- Prompt
Each line of the listing below should be restated word for word.

- Given data
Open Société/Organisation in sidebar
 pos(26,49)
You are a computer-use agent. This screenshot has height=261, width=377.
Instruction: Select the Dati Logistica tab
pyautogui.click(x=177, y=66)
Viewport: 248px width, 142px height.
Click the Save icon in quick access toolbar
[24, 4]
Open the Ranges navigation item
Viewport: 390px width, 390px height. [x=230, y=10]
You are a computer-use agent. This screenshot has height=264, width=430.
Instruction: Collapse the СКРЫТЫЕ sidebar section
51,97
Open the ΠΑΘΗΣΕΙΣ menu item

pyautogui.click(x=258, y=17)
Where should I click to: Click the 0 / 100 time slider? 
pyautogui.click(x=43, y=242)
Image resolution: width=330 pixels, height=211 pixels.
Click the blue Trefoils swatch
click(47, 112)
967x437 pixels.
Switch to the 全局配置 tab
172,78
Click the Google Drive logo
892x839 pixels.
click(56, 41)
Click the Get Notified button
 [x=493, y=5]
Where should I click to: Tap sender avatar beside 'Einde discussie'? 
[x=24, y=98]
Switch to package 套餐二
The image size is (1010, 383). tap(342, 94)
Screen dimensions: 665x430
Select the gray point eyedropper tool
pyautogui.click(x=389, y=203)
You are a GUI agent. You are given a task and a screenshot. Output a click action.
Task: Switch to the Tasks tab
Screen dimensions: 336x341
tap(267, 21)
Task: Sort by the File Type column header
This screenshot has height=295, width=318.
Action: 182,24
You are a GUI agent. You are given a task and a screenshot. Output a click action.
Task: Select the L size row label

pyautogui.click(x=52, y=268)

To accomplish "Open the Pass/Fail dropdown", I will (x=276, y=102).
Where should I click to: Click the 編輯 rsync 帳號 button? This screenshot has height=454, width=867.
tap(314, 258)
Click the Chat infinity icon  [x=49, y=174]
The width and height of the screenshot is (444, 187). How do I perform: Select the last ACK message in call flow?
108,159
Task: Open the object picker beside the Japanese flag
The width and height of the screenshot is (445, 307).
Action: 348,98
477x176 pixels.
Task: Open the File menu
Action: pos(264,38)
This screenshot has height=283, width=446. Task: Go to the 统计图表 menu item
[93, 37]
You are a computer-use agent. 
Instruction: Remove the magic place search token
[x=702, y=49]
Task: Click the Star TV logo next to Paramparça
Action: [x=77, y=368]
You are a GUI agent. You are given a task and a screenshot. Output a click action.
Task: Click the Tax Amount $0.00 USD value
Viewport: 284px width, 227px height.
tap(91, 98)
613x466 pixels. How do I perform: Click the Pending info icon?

- Response
Open Société/Organisation in sidebar
 pos(26,49)
You are a computer-use agent. This screenshot has height=261, width=377.
Instruction: Select the Dati Logistica tab
pyautogui.click(x=177, y=66)
Viewport: 248px width, 142px height.
Click the Save icon in quick access toolbar
[24, 4]
Open the Ranges navigation item
Viewport: 390px width, 390px height. [x=230, y=10]
You are a computer-use agent. This screenshot has height=264, width=430.
Instruction: Collapse the СКРЫТЫЕ sidebar section
51,97
Open the ΠΑΘΗΣΕΙΣ menu item

pyautogui.click(x=258, y=17)
Where should I click to: Click the 0 / 100 time slider? 
pyautogui.click(x=43, y=242)
Image resolution: width=330 pixels, height=211 pixels.
Click the blue Trefoils swatch
click(47, 112)
967x437 pixels.
Switch to the 全局配置 tab
172,78
Click the Google Drive logo
892x839 pixels.
click(56, 41)
Click the Get Notified button
 [x=493, y=5]
Where should I click to: Tap sender avatar beside 'Einde discussie'? 
[x=24, y=98]
Switch to package 套餐二
The image size is (1010, 383). tap(342, 94)
Screen dimensions: 665x430
Select the gray point eyedropper tool
pyautogui.click(x=389, y=203)
You are a GUI agent. You are given a task and a screenshot. Output a click action.
Task: Switch to the Tasks tab
Screen dimensions: 336x341
tap(267, 21)
Task: Sort by the File Type column header
This screenshot has height=295, width=318.
Action: 182,24
You are a GUI agent. You are given a task and a screenshot. Output a click action.
Task: Select the L size row label

pyautogui.click(x=52, y=268)

To accomplish "Open the Pass/Fail dropdown", I will (x=276, y=102).
Where should I click to: Click the 編輯 rsync 帳號 button? This screenshot has height=454, width=867.
tap(314, 258)
Click the Chat infinity icon  [x=49, y=174]
The width and height of the screenshot is (444, 187). How do I perform: Select the last ACK message in call flow?
108,159
Task: Open the object picker beside the Japanese flag
The width and height of the screenshot is (445, 307).
Action: 348,98
477x176 pixels.
Task: Open the File menu
Action: pos(264,38)
This screenshot has height=283, width=446. Task: Go to the 统计图表 menu item
[93, 37]
You are a computer-use agent. 
Instruction: Remove the magic place search token
[x=702, y=49]
Task: Click the Star TV logo next to Paramparça
Action: [x=77, y=368]
You are a GUI agent. You are given a task and a screenshot. Output a click action.
Task: Click the Tax Amount $0.00 USD value
Viewport: 284px width, 227px height.
tap(91, 98)
613x466 pixels. How do I perform: Click the Pending info icon?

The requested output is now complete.